Can you reproduce the mailing-list message on HTML5 and the vCard registry word for word, starting at "The very first" and ending at "ever extended it."?

## TEXT SECTION
= = = = = = =

From: Ian Hickson <ian@hixie.ch>
Date: Tue, 21 Jul 2009 11:40:02 +0000 (UTC)
To: Julian Reschke <julian.reschke@gmx.de>
Cc: "public-html@w3.org WG" <public-html@w3.org>
Message-ID: <Pine.LNX.4.62.0907211130440.23663@hixie.dreamhostps.com>
On Tue, 21 Jul 2009, Julian Reschke wrote:
> Ian Hickson wrote:
> > > I don't think that there is consensus that HTML5 needs to address 
> > > these use cases.
> > 
> > I'm not a big fan of them myself, but there seemed to be quite a lot 
> > of requests for them. I'm not sure what you mean by consensus in this 
> > context though.
> 
> It's not in the charter, and there's certainly no consensus whatsoever 
> in the W3C HTML WG that it needs to be addressed by HTML5.

>From the charter: "A language evolved from HTML4 for describing the 
semantics of documents and applications on the World Wide Web. This will 
be a complete specification [...]".

Events, contact information, and licensing are all part of documents, 
according to the many long e-mails I have received on the subject over the 
past year or so primarily from people involved in W3C work.


> > Ah, I see, the IMPP type. I have added it to the spec.
> > 
> > Given that at the current rate the HTML language is being updated more 
> > frequently than this registry is getting extensions (even with the 
> > half-decade break that the HTML language took!), I figure we can just 
> > track the registry if more terms are added. There's no need to add 
> > some complicated mechanism to track the registry.
> 
> <http://tools.ietf.org/html/draft-ietf-vcarddav-vcardrev-08#appendix-A>

The very first bullet point there pretty much summarises my argument:

# [RFC2425] and [RFC2426] have been merged.  Initially [RFC2425] was
# intended to be extensible but only 2426 ever extended it.

Extension mechanisms are largely a waste of time. It's better to just 
extend the language directly by updating the relevant spec.

Having said that, I really don't think that defining the vocabulary in 
terms of a registry would be a useful use of anyone's time even if 
extension mechanisms _were_ to be a useful concept for more than just spec 
writing.

= = = = = = =

[A run of lines]
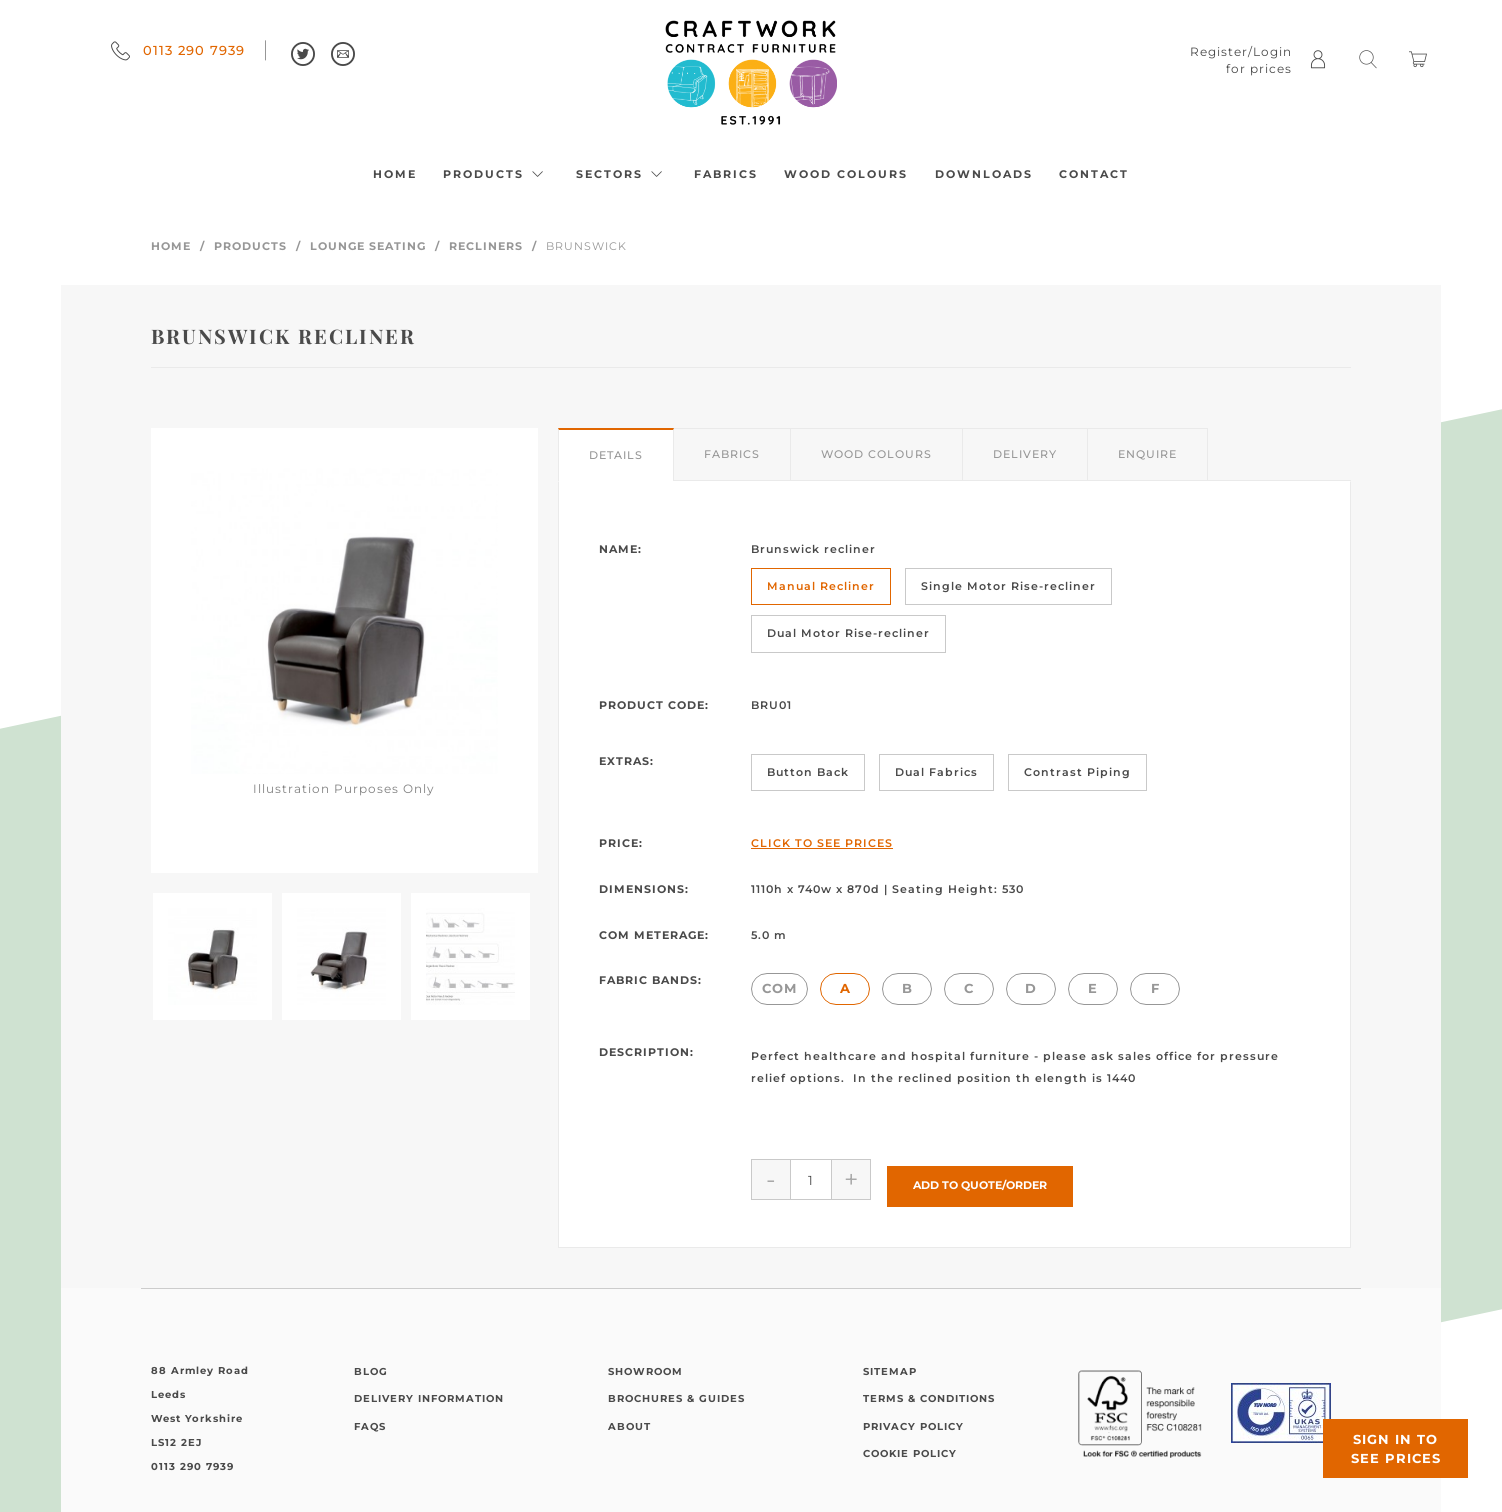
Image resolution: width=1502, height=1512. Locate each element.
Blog (371, 1364)
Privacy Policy (913, 1419)
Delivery (1025, 454)
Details (616, 455)
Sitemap (890, 1364)
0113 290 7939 (178, 50)
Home (395, 174)
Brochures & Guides (676, 1392)
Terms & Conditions (929, 1392)
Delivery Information (429, 1392)
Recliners (486, 246)
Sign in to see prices (1382, 1435)
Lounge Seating (368, 246)
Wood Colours (846, 174)
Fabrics (726, 174)
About (629, 1419)
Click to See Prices (822, 843)
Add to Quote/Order (980, 1179)
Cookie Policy (910, 1447)
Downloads (984, 174)
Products (496, 174)
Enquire (1147, 454)
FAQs (370, 1419)
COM (779, 988)
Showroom (645, 1364)
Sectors (622, 174)
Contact (1094, 174)
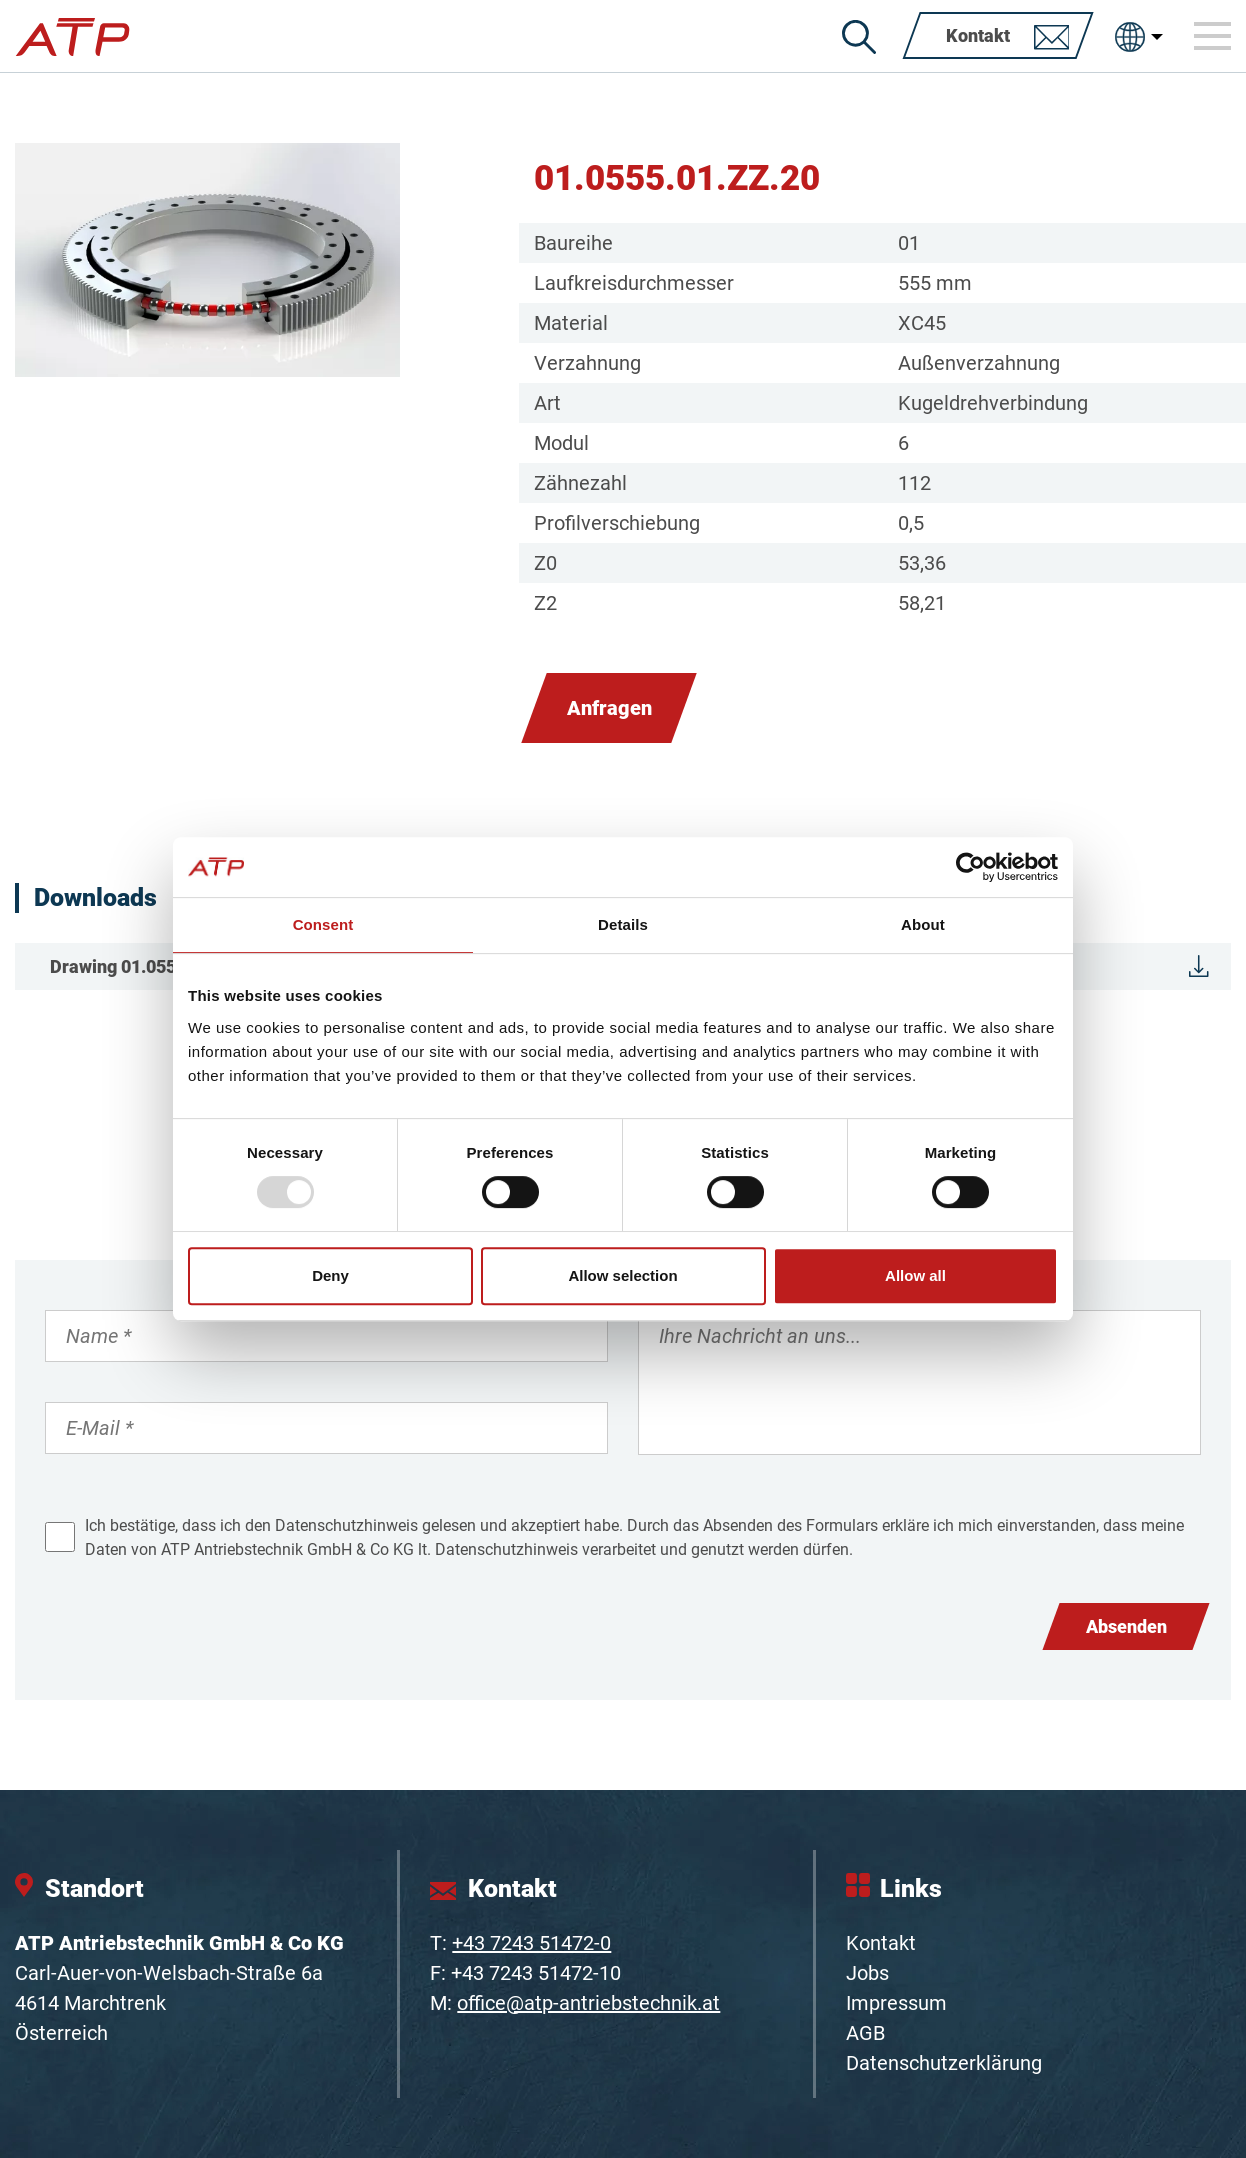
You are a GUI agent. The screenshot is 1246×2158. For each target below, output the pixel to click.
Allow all (915, 1275)
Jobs (867, 1973)
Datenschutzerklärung (944, 2063)
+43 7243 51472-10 (536, 1973)
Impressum (896, 2003)
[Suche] (859, 37)
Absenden (1126, 1626)
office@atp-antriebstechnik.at (588, 2003)
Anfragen (609, 708)
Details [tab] (623, 924)
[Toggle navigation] (1213, 36)
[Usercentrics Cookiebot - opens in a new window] (970, 867)
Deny (330, 1275)
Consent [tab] (323, 924)
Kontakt (881, 1943)
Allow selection (622, 1275)
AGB (865, 2033)
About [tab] (923, 924)
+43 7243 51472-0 (531, 1943)
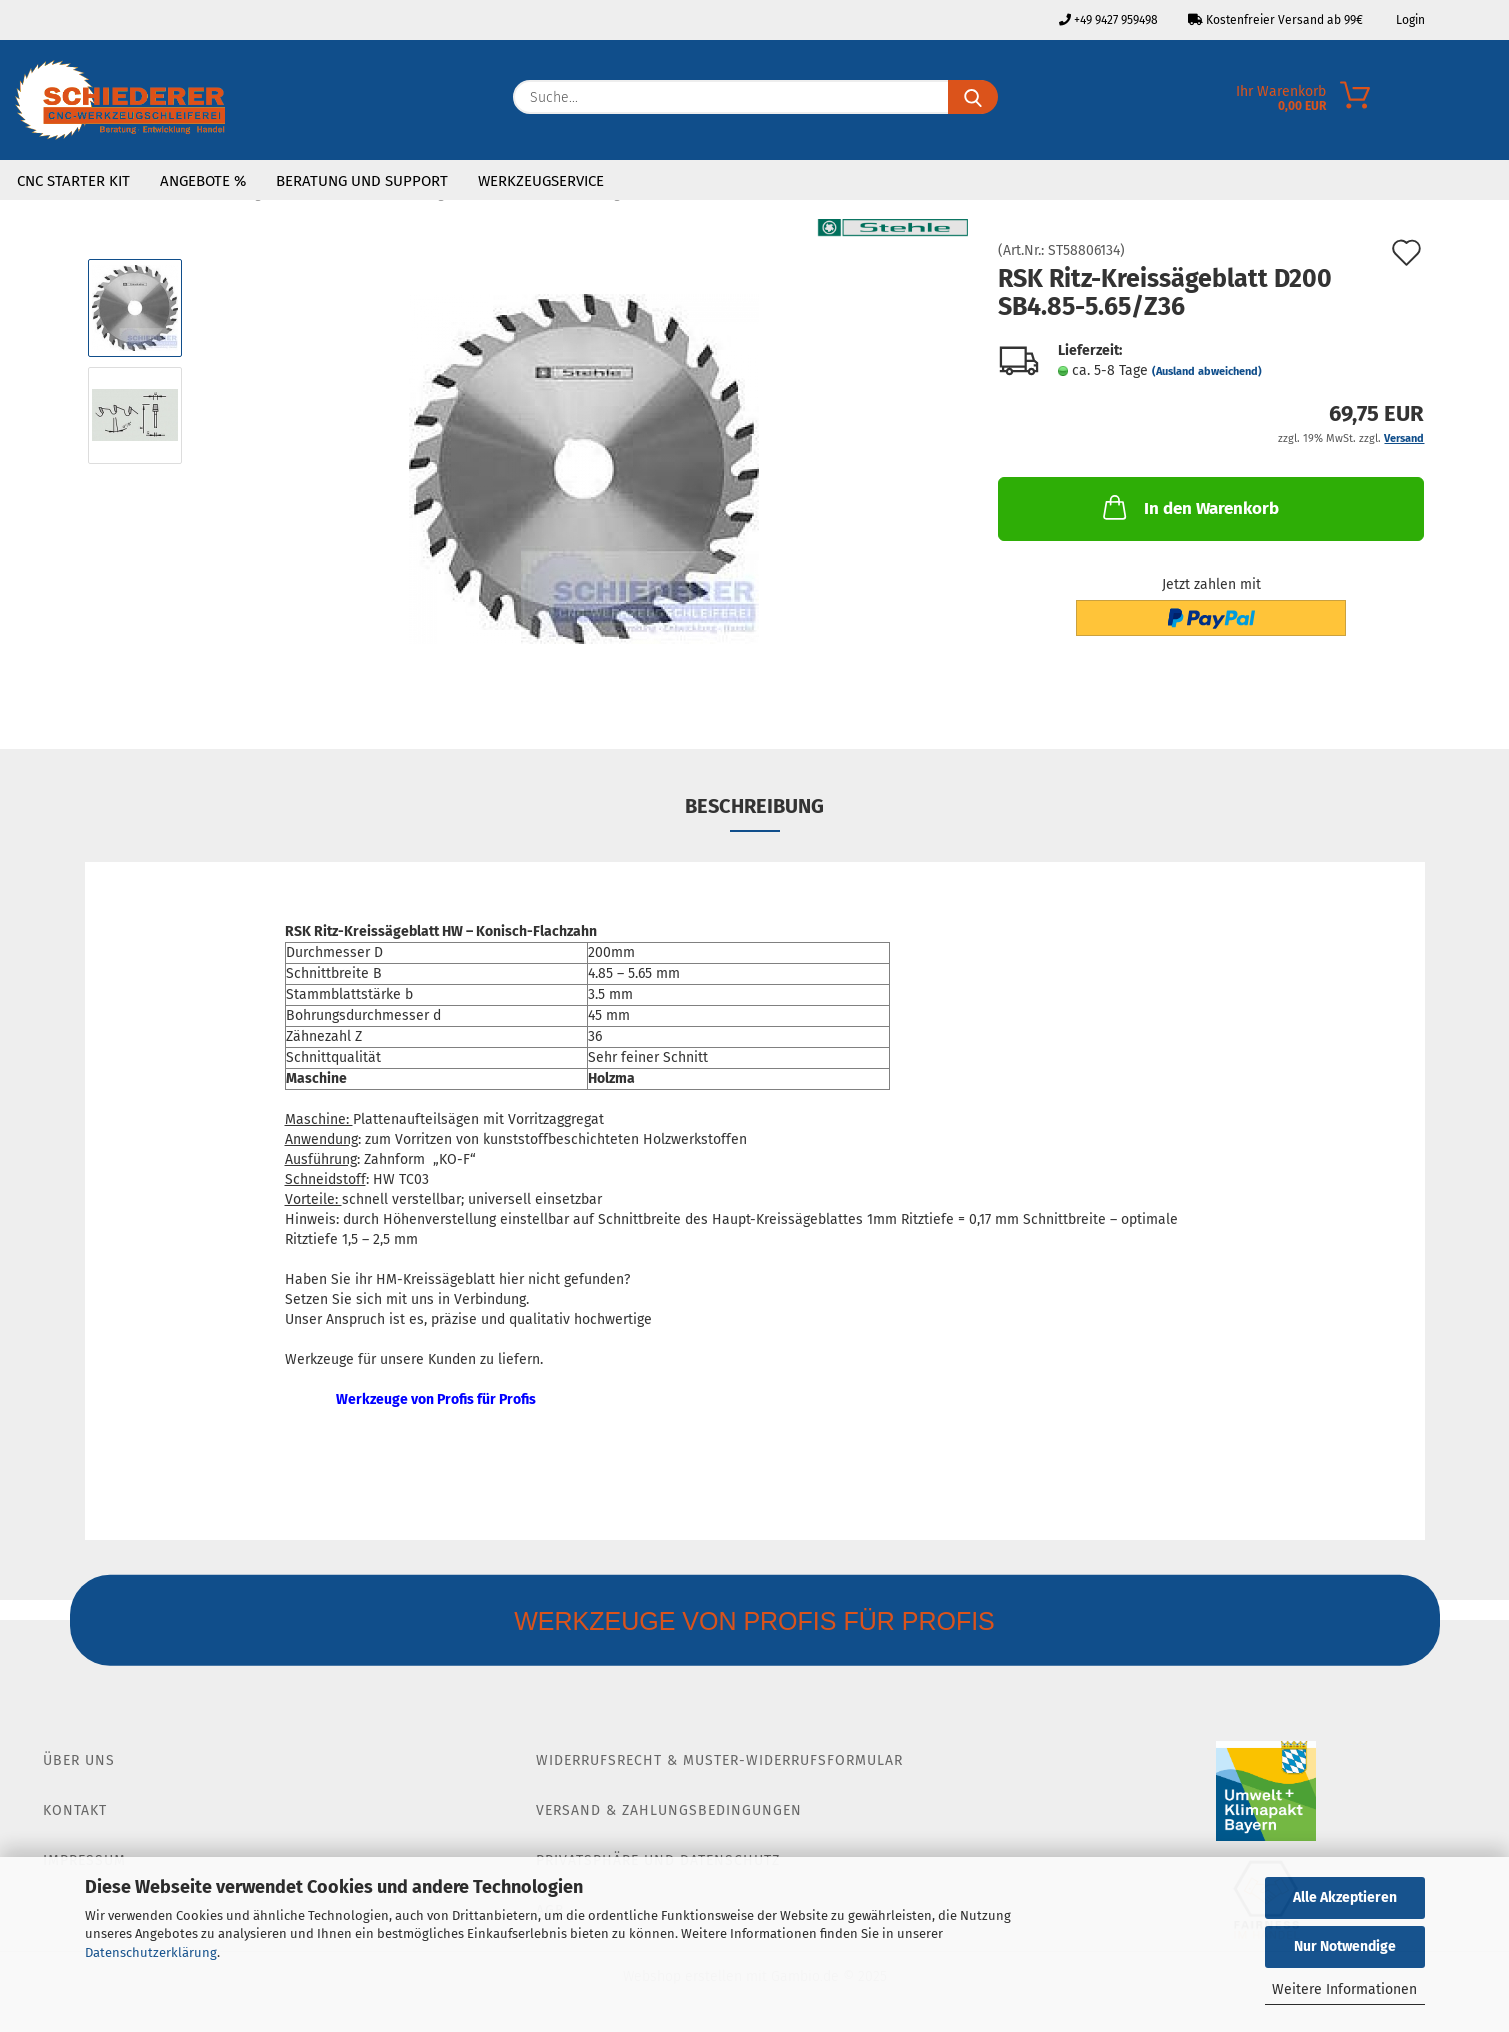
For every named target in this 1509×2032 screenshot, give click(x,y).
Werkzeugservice (541, 181)
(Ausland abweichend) (1207, 371)
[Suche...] (973, 97)
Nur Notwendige (1345, 1946)
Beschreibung (754, 806)
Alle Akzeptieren (1345, 1897)
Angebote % (203, 181)
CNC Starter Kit (73, 181)
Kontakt (75, 1810)
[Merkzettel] (1494, 102)
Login (1409, 20)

= = = = = = =

## RESULT BELOW
The very first bullet point there pretty much summarises my argument:

# [RFC2425] and [RFC2426] have been merged.  Initially [RFC2425] was
# intended to be extensible but only 2426 ever extended it.